There is no doubt in my mind that conventional modernization programs will continue to have, and deserve, strong institutional and congressional support. I just want to make sure that the capabilities needed for the complex conflicts the United States is actually in and most likely to face in the foreseeable future also have strong and sustained institutional support over the long term. And I want to see a defense establishment that can make and implement decisions quickly in support of those on the battlefield.
In the end, the military capabilities needed cannot be separated from the cultural traits and the reward structure of the institutions the United States has: the signals sent by what gets funded, who gets promoted, what is taught in the academies and staff colleges, and how personnel are trained.
Thirty-six years ago, my old CIA colleague Robert Komer, who led the pacification campaign in Vietnam, published his classic study of organizational behavior, Bureaucracy Does Its Thing.
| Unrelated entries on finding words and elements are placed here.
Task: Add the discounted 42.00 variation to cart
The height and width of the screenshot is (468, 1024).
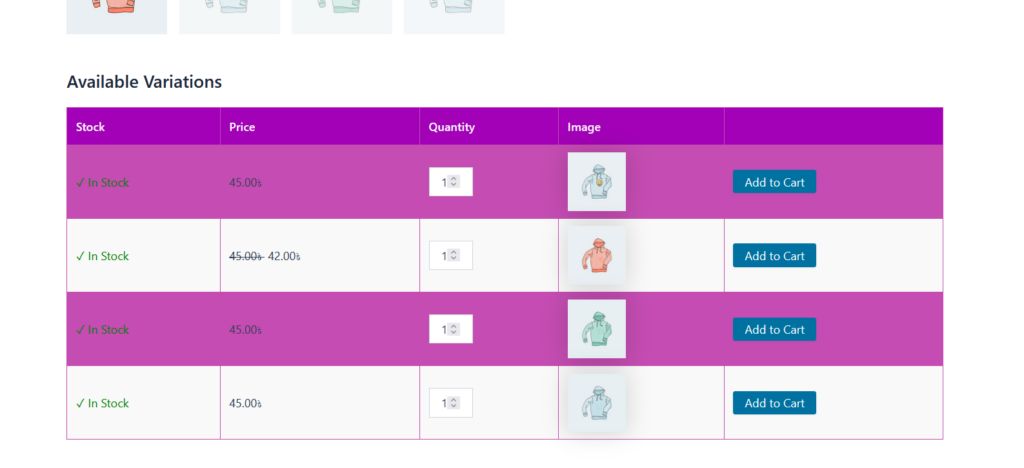Action: pyautogui.click(x=774, y=256)
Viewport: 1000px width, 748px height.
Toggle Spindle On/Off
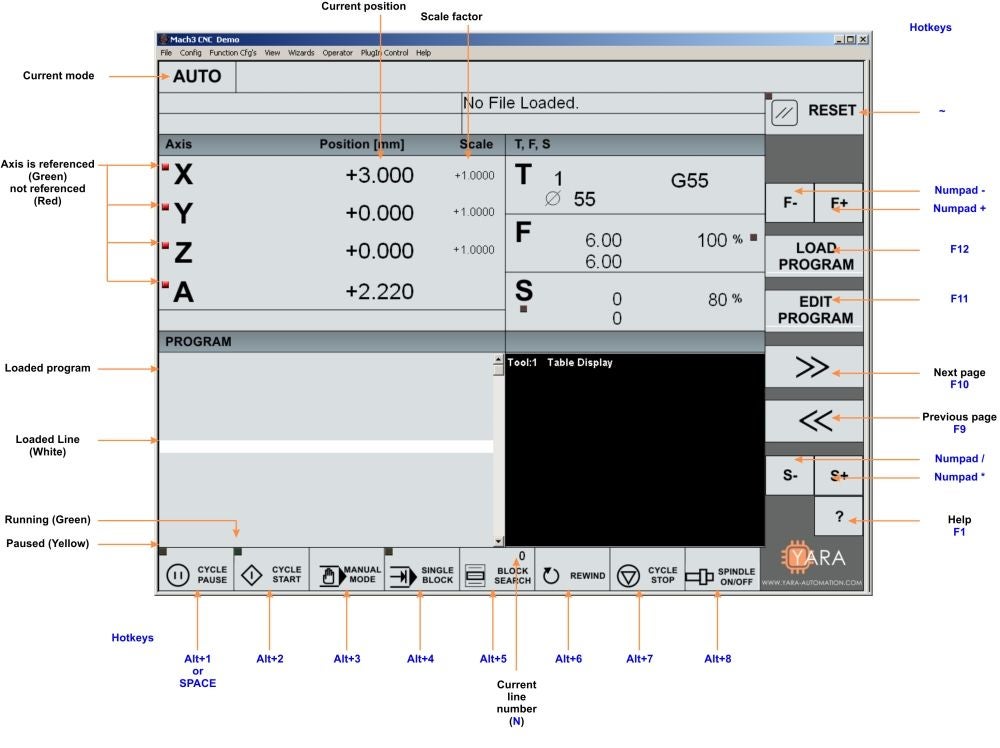pyautogui.click(x=721, y=575)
Looking at the performance of the U.S. national security apparatus during the conflict in Vietnam, both military and civilian, he identified a number of tendencies that prevented institutions from adapting long after problems had been identified and solutions proposed: a reluctance to change preferred ways of functioning, the attempt to run a war with a peacetime management structure and peacetime practices, a belief that the current set of problems either was an aberration or would soon be over, and the tendency for problems that did not fit organizations' inherited structures and preferences to fall through the cracks.
I mention this study not to relitigate that war or slight the enormous strides the institutional military has made in recent years but simply as a reminder that these tendencies are always present in any large, hierarchical organization and that everyone must consistently strive to overcome them.
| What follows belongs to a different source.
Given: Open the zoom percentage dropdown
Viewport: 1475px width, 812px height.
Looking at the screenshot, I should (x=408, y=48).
I have learned many things in my 42 years of service in the national security arena. Two of the most important are an appreciation of limits and a sense of humility. The United States is the strongest and greatest nation on earth, but there are still limits on what it can do. The power and global reach of its military have been an indispensable contributor to world peace and must remain so. But not every outrage, every act of aggression, or every crisis can or should elicit a U.S. military response.
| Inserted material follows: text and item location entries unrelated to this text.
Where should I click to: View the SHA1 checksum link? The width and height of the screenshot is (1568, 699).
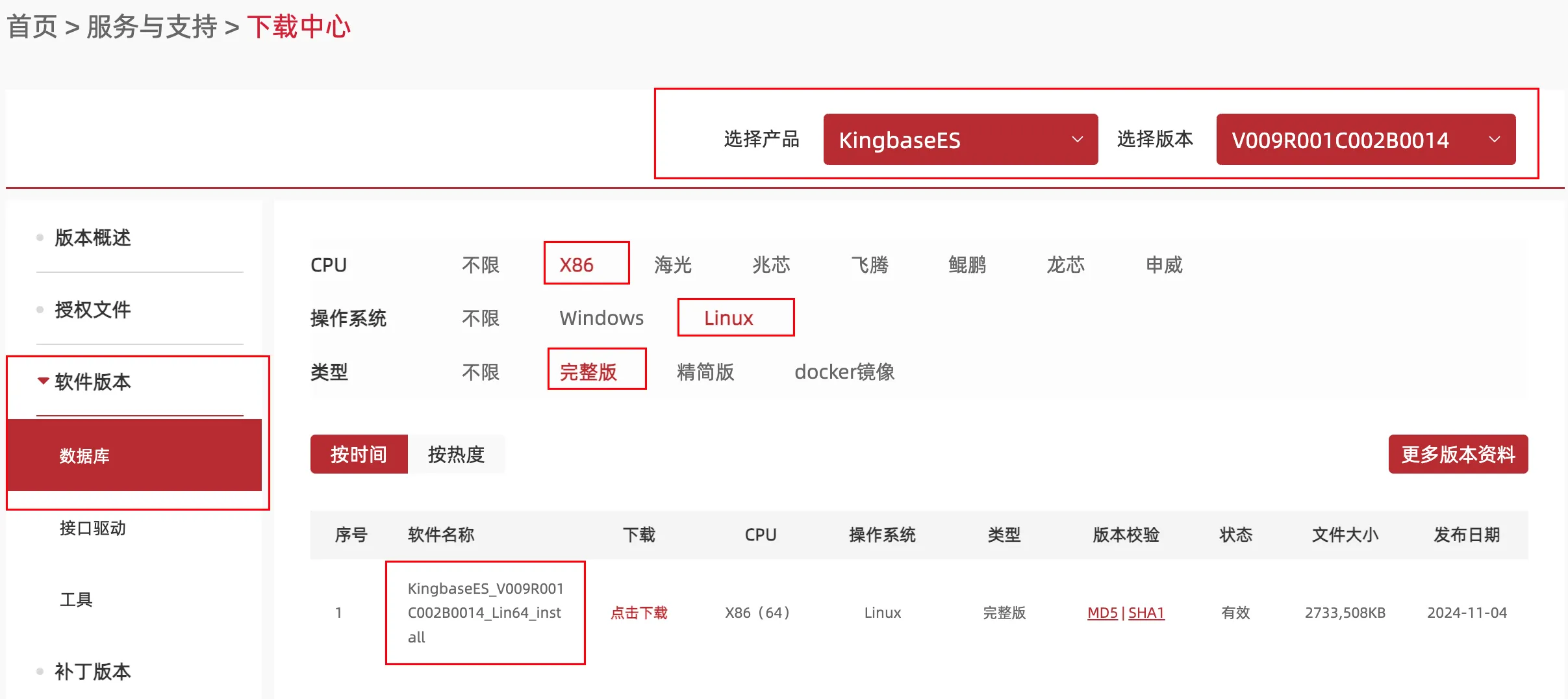[x=1146, y=613]
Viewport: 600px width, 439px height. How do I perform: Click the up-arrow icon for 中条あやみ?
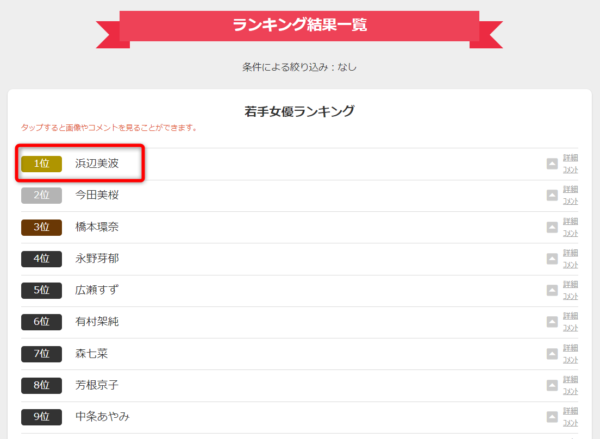552,417
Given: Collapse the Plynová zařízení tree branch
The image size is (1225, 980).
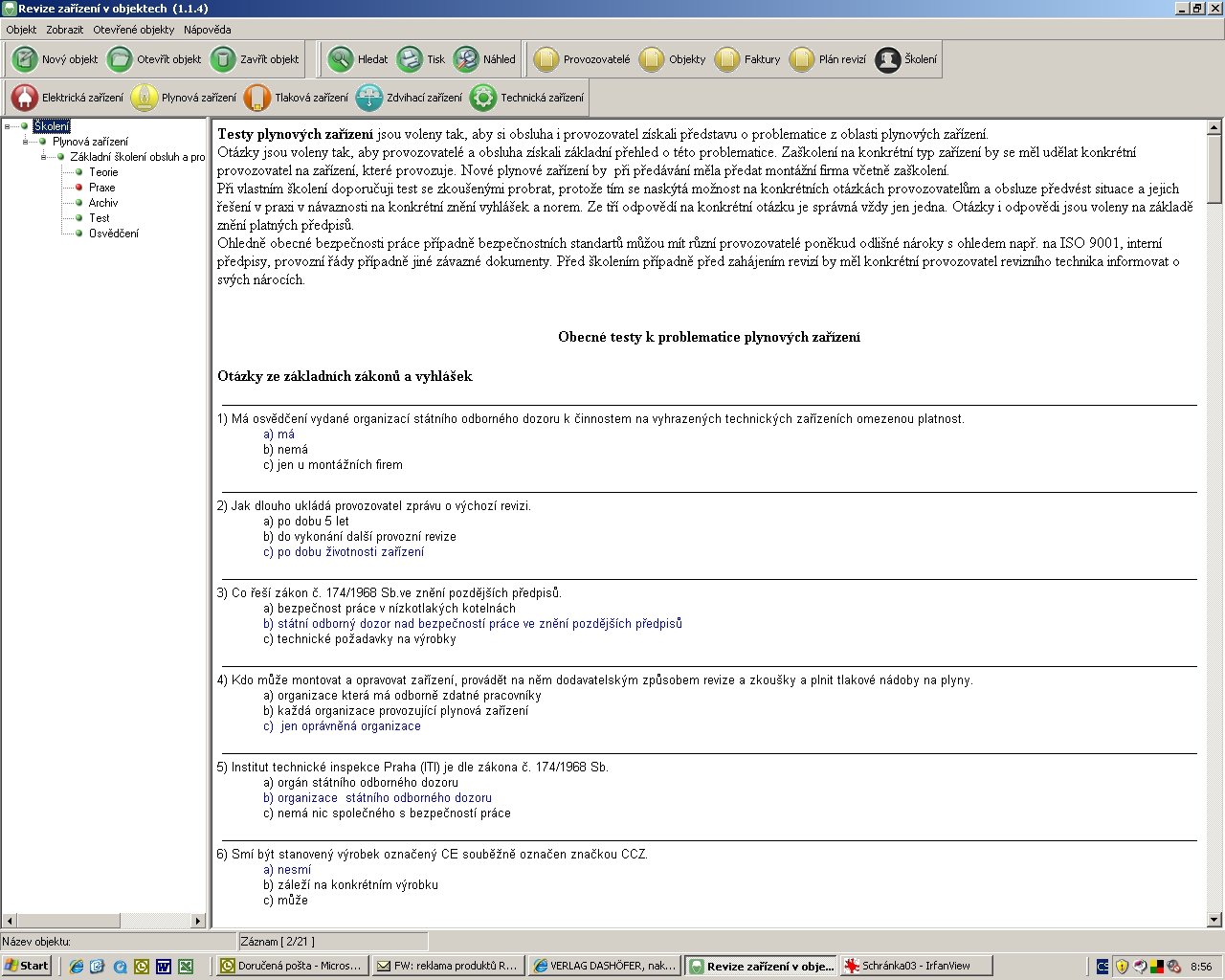Looking at the screenshot, I should 26,142.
We should be modest about what military force can accomplish and what technology can accomplish. The advances in precision, sensor, information, and satellite technologies have led to extraordinary gains in what the U.S. military can do. The Taliban were dispatched within three months; Saddam's regime was toppled in three weeks. A button can be pushed in Nevada, and seconds later a pickup truck will explode in Mosul. A bomb dropped from the sky can destroy a targeted house while leaving the one next to it intact.